El panorama político colombiano enfrenta un giro que pocos analistas supieron prever. En un escenario donde el gobierno de izquierda mantiene un núcleo de apoyo base, parecía improbable un viraje radical hacia el extremo opuesto del espectro político. Sin embargo, el avance territorial de Abelardo de la Espriella ha comenzado a configurarse no solo como una sorpresa electoral, sino como un fenómeno de masas que amenaza con resolver la contienda presidencial sin necesidad de una segunda vuelta.
El crecimiento de De la Espriella se sustenta en una agresiva estrategia de penetración en fortines históricos. Su campaña ha logrado fisurar estructuras tradicionales del Centro Democrático en regiones clave como Antioquia, Caldas y el Eje Cafetero, desplazando liderazgos consolidados como el de Paloma Valencia. Este avance no se limita a la derecha; los datos de intención de voto sugieren una inédita fuga de respaldos desde las bases populares del petrismo en la Costa Caribe y el Pacífico, sectores que hoy se muestran desencantados ante el incumplimiento de las promesas del Ejecutivo y que conectan con la narrativa provincial y cercana del candidato. La urgencia del propio presidente de la República por movilizarse hacia el Caribe para apuntalar la candidatura de Iván Cepeda es el síntoma más claro de la búsqueda de votos desde la izquierda.

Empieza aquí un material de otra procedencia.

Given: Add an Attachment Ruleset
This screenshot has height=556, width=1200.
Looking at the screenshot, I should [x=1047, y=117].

Dos elementos explican la tracción de este fenómeno: Abelardo cerca de la cima
El discurso de seguridad y la sintonía frente a la crisis: En un mes marcado por el recrudecimiento de la inseguridad —ejemplificado en los recientes atentados en Cali—, las respuestas de la baraja presidencial han contrastado severamente. Mientras sectores alternativos y de centro han apelado a discursos moderados, De la Espriella, acompañado en su plataforma programática por figuras como José Manuel Restrepo, ha articulado una propuesta de mano dura basada en el sometimiento judicial riguroso, el fortalecimiento carcelario y el recorte del gasto estatal.

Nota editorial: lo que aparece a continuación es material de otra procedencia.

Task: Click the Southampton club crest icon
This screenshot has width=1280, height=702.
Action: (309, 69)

La construcción de una identidad emocional y aspiracional: Frente a campañas percibidas como excesivamente centralistas o ligadas a la tecnocracia bogotana, la estrategia de De la Espriella ha sabido explotar elementos de la cultura popular, el vallenato, la identidad caribeña y una estética de masas, para construir la figura del «Tigre», un símbolo de confrontación directa que contrasta con la moderación de sus contradictores.

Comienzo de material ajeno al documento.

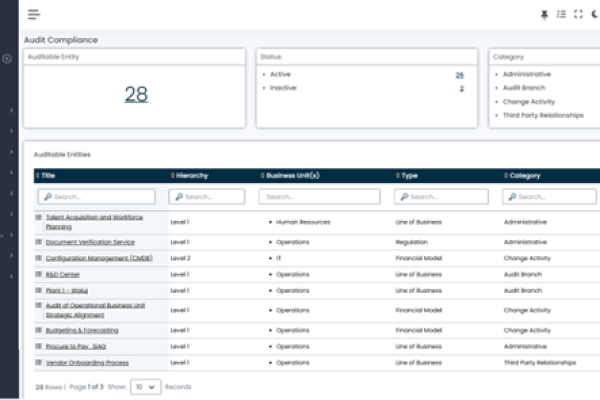Open the hamburger navigation menu
Screen dimensions: 600x400
(x=33, y=14)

La resistencia de su candidatura ante los cuestionamientos de sectores tradicionales de la derecha, la crítica de medios e incluso el distanciamiento de la dirigencia natural del uribismo, parece haber acelerado el inicio de una etapa de posuribismo en la centroderecha colombiana. De consolidarse la convergencia entre el voto de opinión, el electorado tradicional de derecha y los sectores populares desafectos, la proyección de superar el umbral de los 9 millones de votos deja de ser una hipótesis audaz para convertirse en una posibilidad matemática real de cara a la primera vuelta.